OTTAWA -- RCMP civilian agents with immunity from prosecution covertly committed a range of crimes, including firearms offences, counterfeiting and theft over $5,000 under the Mounties' direction in 2004-2005, the federal government has disclosed.

The latest report on the RCMP's use of a new law which for the first time gives police, and agents under their authority, an immunity from prosecution for most crimes committed in the line of duty, was tabled in the Commons chamber a week ago by Public Safety Minister Stockwell Day.

The contentious law shields designated "public officers" -- police, park wardens, fisheries officers, customs officials and jail guards who are enforcing any federal statute, and their agents -- from criminal liability for virtually all crimes, short of obstructing justice, sex crimes, or violence causing bodily harm, provided their otherwise illegal conduct is "reasonable and proportional" to the crimes being investigated.

Thursday, the Canadian Bar Association, the voice for 36,000 lawyers across the country, demanded the government repeal the Criminal Code provisions which law enforcement officials call "essential" to combat organized criminals and terrorists but civil libertarians deplore as unnecessary and unconstitutional.

"It is highly questionable whether it is consistent with the rule of law for police to break the law in order to enforce it," said Vancouver lawyer Greg DelBigio, who spoke for the association before the Commons justice committee Thursday.

The justice committee is in the midst of an overdue mandatory three-year study of whether the February 2002 law is working, and what reforms should be made.

Statistics disclosed last week by the government in its third annual report on the law reveal that from Feb. 1, 2004 to Jan. 31, 2005, the RCMP authorized its agents, typically informers and criminals, to commit multiple crimes on seven occasions, including illegal firearms offences, possession of stolen goods, possession of forged passports, theft over $5,000 and counterfeiting.

What would otherwise have been illegal activities were committed during investigations into the alleged sale of contraband and jewelry, immigration offences, and suspected crimes involving stolen property, improperly stamped tobacco products, and counterfeiting.

No illegal conduct by police officers themselves was disclosed, but that does not necessarily mean that police did not dirty their hands.

Although the law requires all illegal conduct by police agents to be publicly disclosed, in the case of police officers' own actions only those illegal activities that are likely to result in the loss of, or serious damage to, property must be publicly reported. There were no offences in that category committed by police in 2004, says the report. However that leaves a host of otherwise illegal activities, including physical assaults short of causing bodily harm, that could have been engaged in by police without Parliament or the public ever finding out.
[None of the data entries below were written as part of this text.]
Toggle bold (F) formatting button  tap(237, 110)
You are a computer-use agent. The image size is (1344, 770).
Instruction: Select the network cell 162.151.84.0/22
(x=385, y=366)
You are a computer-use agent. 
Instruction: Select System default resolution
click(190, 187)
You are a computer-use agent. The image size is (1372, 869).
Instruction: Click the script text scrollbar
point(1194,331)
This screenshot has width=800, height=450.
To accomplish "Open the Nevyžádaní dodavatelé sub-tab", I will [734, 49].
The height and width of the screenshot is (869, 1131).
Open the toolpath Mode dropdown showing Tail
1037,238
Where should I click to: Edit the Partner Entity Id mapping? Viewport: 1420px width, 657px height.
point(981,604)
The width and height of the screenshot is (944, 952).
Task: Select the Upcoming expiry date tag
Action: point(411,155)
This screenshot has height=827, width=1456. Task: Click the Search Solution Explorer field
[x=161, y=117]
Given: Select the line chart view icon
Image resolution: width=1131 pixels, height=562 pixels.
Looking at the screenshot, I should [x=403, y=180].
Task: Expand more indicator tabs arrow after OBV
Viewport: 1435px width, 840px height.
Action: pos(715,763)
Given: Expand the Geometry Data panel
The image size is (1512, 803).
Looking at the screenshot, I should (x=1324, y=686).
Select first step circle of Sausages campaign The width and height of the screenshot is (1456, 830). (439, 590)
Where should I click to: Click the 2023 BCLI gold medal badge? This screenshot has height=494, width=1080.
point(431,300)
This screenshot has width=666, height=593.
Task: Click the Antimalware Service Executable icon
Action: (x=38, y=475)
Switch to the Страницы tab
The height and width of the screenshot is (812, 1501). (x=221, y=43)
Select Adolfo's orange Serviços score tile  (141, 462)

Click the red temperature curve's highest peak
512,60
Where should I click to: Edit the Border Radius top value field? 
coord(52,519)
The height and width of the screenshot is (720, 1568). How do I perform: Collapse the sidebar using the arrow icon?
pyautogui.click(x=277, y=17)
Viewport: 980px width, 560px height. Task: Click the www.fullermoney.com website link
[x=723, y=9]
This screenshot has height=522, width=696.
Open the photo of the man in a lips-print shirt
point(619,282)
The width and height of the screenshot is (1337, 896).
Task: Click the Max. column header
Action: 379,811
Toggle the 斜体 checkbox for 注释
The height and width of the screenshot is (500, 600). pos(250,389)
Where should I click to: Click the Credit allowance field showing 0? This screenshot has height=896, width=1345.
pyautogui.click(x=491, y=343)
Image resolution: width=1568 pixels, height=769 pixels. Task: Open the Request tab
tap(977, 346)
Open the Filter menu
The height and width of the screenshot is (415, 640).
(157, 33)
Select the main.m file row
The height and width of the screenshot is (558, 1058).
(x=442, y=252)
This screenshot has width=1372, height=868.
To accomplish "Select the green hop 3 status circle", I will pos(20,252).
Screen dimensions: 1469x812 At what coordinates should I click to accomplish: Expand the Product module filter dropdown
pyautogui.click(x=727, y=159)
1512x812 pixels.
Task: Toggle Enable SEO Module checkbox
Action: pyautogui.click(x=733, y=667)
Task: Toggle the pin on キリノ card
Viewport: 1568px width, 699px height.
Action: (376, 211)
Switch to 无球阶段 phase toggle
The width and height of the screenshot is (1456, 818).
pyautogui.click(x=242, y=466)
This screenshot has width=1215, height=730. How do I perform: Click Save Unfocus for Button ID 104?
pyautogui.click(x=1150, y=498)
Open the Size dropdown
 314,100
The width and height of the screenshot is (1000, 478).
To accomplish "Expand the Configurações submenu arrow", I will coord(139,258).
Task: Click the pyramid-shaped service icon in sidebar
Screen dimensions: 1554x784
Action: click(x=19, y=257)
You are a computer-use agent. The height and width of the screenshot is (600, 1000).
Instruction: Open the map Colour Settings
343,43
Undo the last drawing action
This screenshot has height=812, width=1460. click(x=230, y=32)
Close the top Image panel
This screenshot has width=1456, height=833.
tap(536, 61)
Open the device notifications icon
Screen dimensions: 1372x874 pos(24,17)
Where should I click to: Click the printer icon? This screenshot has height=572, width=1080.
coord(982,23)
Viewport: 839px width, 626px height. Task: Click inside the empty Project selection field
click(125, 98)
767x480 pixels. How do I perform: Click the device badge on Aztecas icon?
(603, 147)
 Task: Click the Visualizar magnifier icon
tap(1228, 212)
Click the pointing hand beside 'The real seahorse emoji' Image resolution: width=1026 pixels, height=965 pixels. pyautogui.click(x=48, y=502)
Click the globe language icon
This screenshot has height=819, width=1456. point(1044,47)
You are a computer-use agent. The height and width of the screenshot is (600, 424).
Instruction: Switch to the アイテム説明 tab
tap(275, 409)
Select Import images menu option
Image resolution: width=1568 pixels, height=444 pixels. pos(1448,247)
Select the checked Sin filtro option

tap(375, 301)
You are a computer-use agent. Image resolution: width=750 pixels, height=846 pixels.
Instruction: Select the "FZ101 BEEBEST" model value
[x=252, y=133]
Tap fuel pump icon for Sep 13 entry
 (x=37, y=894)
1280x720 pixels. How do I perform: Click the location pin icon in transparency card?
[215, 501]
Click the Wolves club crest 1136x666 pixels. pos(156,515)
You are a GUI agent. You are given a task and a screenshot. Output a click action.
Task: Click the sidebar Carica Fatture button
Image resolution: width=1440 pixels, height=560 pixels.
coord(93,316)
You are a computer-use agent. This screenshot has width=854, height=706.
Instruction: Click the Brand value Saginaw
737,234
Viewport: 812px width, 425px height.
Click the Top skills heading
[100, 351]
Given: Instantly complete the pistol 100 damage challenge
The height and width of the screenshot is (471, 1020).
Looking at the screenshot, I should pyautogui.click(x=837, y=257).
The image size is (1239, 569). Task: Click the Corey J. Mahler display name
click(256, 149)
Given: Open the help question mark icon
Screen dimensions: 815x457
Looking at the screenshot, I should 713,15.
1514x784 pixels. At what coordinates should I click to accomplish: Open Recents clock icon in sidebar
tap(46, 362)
"If breaking the law to enforce the law can ever be justified, it requires meaningful oversight and accountability," DelBigio stressed. "The current (reporting) mechanisms are woefully inadequate." RCMP Assistant Commissioner Raf Souccar assured the justice committee the Mounties observe "strict policy guidelines" to ensure they comply with all the safeguards in the law. "In many types of criminal organizations and terrorist-related investigations it is sometimes vital for undercover police officers to pose as those engaged in criminal activity," he testified recently.

Without the immunity from prosecution, police would be "severely restricted in their investigative capabilities," he said. "The legislation has not been abused."